# 90 Day Rule Question? UK Citizen Non Resident



## Neddog (Mar 22, 2021)

Apologies if this has been asked before regarding British passport holders and non-residents.
Have they started enforcing the 90-day rule when you leave for the UK at Spanish/Canary Island Airports? How will they know if someone has been in Span/Canarys since October 20 but are planning on leaving in June? Passport was not stamped on arrival in October. Asking for a friend!


----------



## xabiaxica (Jun 23, 2009)

Neddog said:


> Apologies if this has been asked before regarding British passport holders and non-residents.
> Have they started enforcing the 90-day rule when you leave for the UK at Spanish/Canary Island Airports? How will they know if someone has been in Span/Canarys since October 20 but are planning on leaving in June? Passport was not stamped on arrival in October. Asking for a friend!


Your friend gets a free pass until Jan 1st.

Anyone arriving since then has had their passport stamped.

Anyone leaving after March 31st - so 90 days after Jan 1st, will have their passport scrutunised as they leave.

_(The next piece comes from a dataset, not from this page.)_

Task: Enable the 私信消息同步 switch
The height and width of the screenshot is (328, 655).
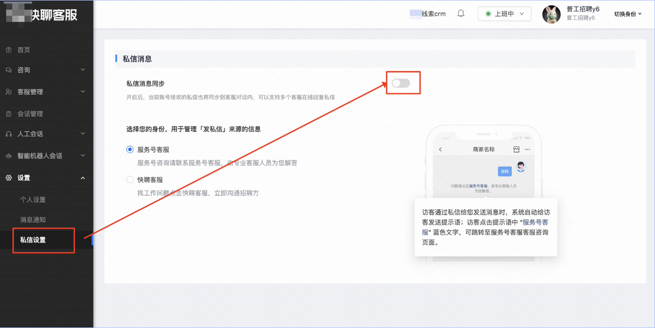Action: coord(402,82)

No arrival stamp makes it clear that arrival was before Jan 1st, so the holder will clearly have overstayed.

The Spanish govt has made clear that there will be no leeway given, though as yet we don't know quite how tough the border guards will be. Other 3rd country citizens have in the past reported fines & bans. Some seem to escape ... until they try to return & discover a 'no entry' has been recorded against them.

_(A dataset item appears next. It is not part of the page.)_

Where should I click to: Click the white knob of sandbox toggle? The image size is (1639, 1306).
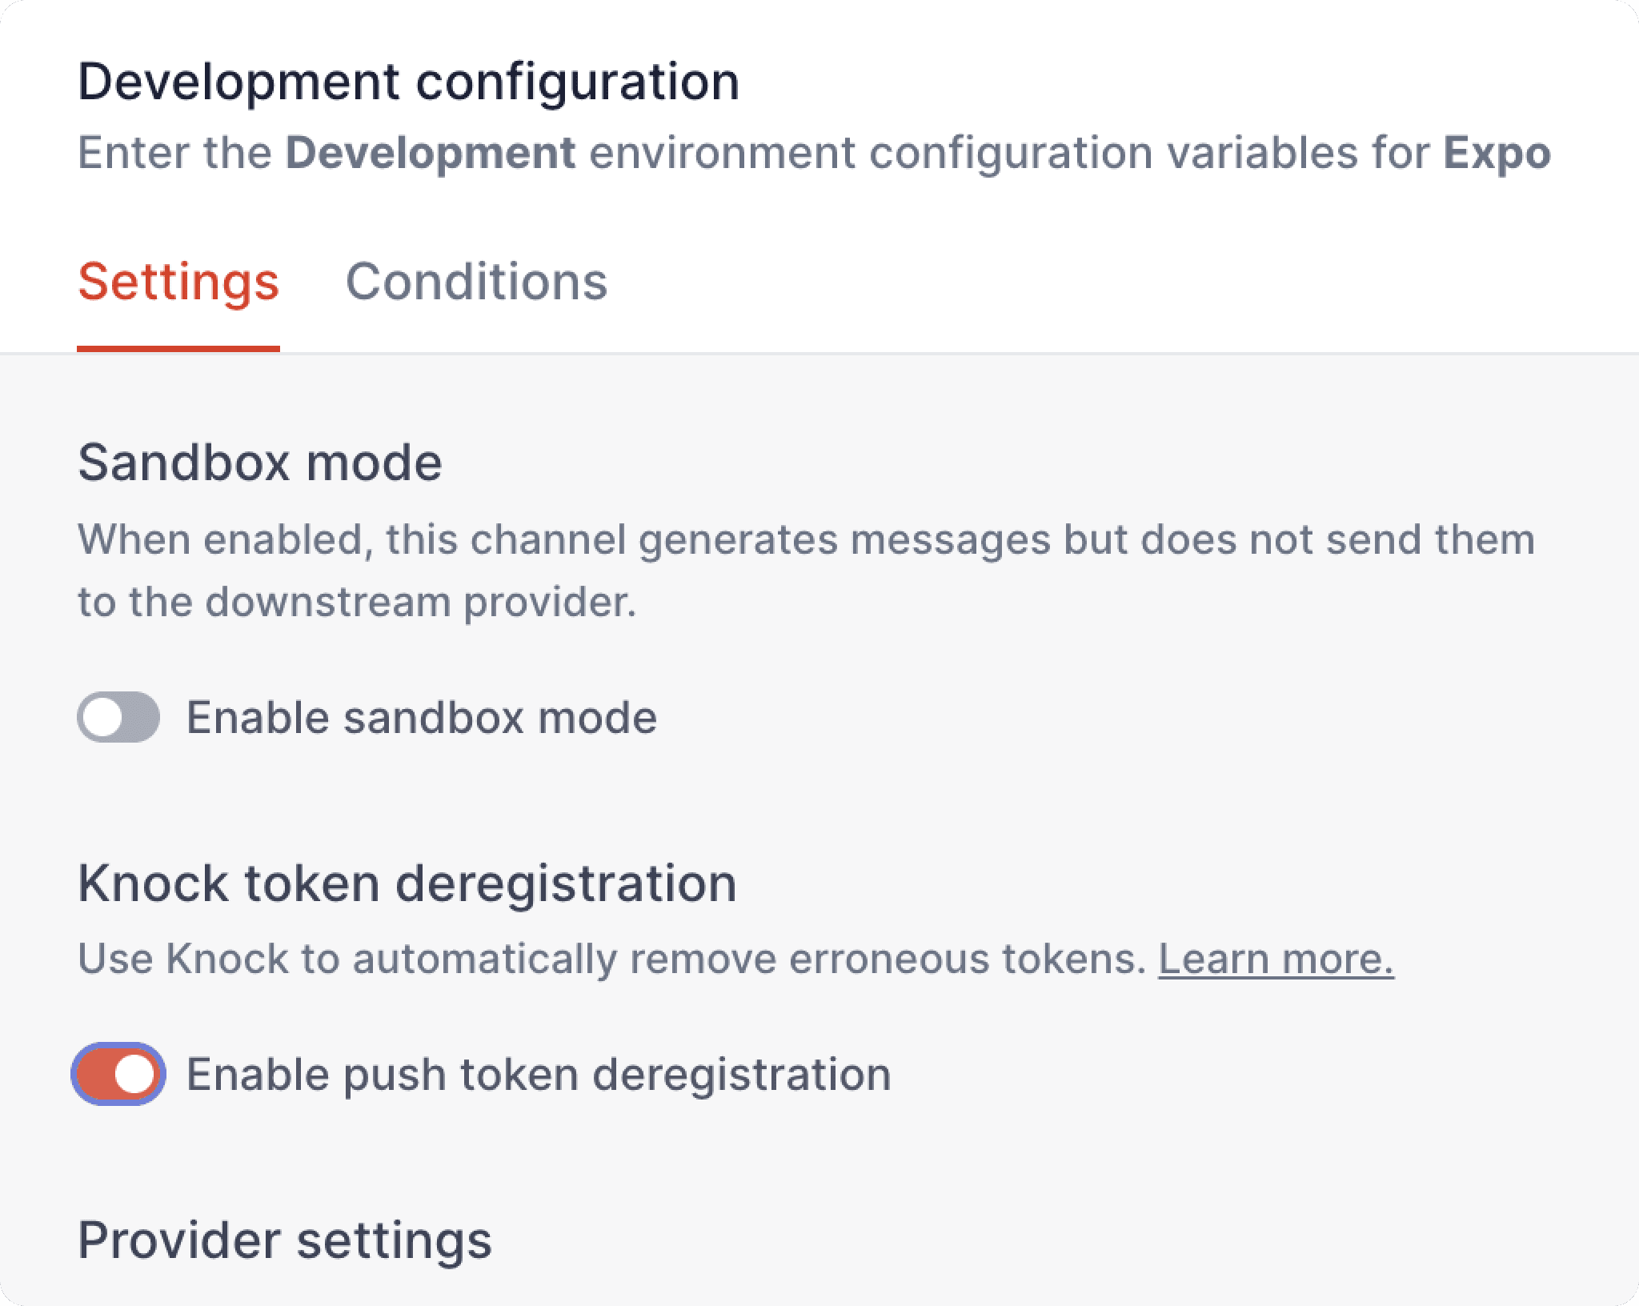[102, 717]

Your friend can expect at least a fine, since the overstay will be one of several months by June. Potentially also a future ban from returning, of several months to several years.


----------



## Barriej (Jul 23, 2012)

Neddog said:


> Apologies if this has been asked before regarding British passport holders and non-residents.
> Have they started enforcing the 90-day rule when you leave for the UK at Spanish/Canary Island Airports? How will they know if someone has been in Span/Canarys since October 20 but are planning on leaving in June? Passport was not stamped on arrival in October. Asking for a friend!

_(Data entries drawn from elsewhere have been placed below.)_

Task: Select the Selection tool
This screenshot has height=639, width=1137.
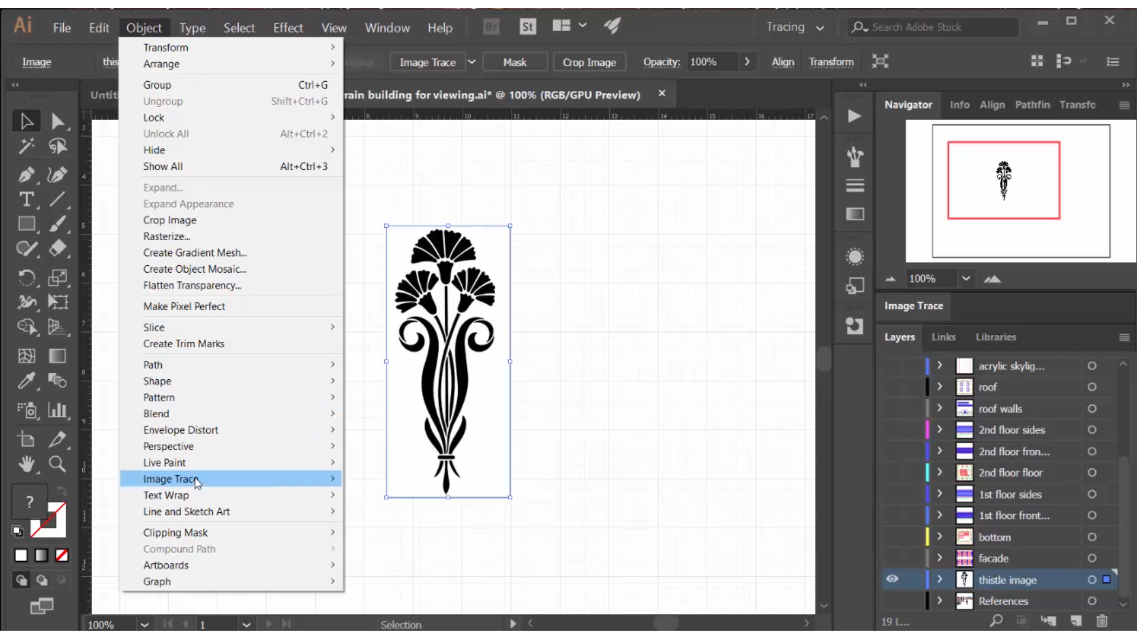Action: click(26, 121)
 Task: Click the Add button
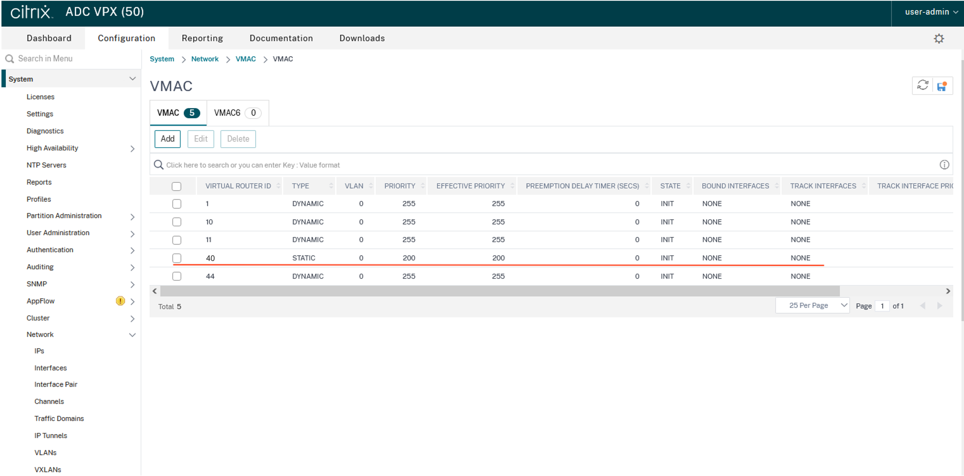pyautogui.click(x=167, y=139)
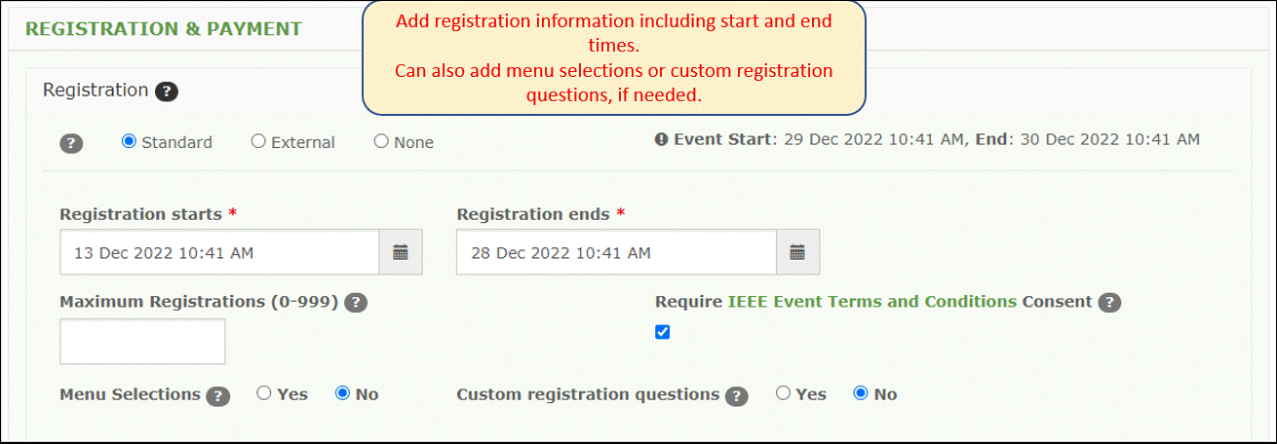Open calendar picker for Registration starts
The image size is (1277, 444).
pyautogui.click(x=400, y=252)
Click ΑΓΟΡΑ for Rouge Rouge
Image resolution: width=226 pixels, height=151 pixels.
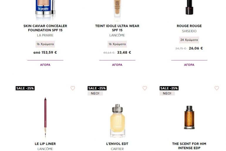point(189,65)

If 'your friend' is leaving Spain for the Uk in June. 
From comments on various forums and the web thing. 
People have had their passports stamped when entering Spain or other parts of the EU from 1st Jan 2021, wouldn't have been stamped before that. 
As this started on the 1st Jan and June is about 5 9/10th months after, it wont take much to realise that 'your friend' has overstayed by a couple of months. (in fact 1st April is the 91st day). Was that planned 
What will happen is anyones guess but please let us know.


----------



## Neddog (Mar 22, 2021)

xabiaxica said:


> Your friend gets a free pass until Jan 1st.
> 
> Anyone arriving since then has had their passport stamped.
> 
> ...


Thanks for the info


----------



## Neddog (Mar 22, 2021)

xabiaxica said:


> Your friend gets a free pass until Jan 1st.
> 
> Anyone arriving since then has had their passport stamped.
> 
> ...





Barriej said:


> If 'your friend' is leaving Spain for the Uk in June.
> From comments on various forums and the web thing.
> People have had their passports stamped when entering Spain or other parts of the EU from 1st Jan 2021, wouldn't have been stamped before that.
> As this started on the 1st Jan and June is about 5 9/10th months after, it wont take much to realise that 'your friend' has overstayed by a couple of months. (in fact 1st April is the 91st day). Was that planned
> What will happen is anyones guess but please let us know.


Thanks. From some of the comments regarding overstays, I will be advising him to get home before the 31rst March. If he decides to chance his arm in June I will keep you posted on how he gets on at the airport!


----------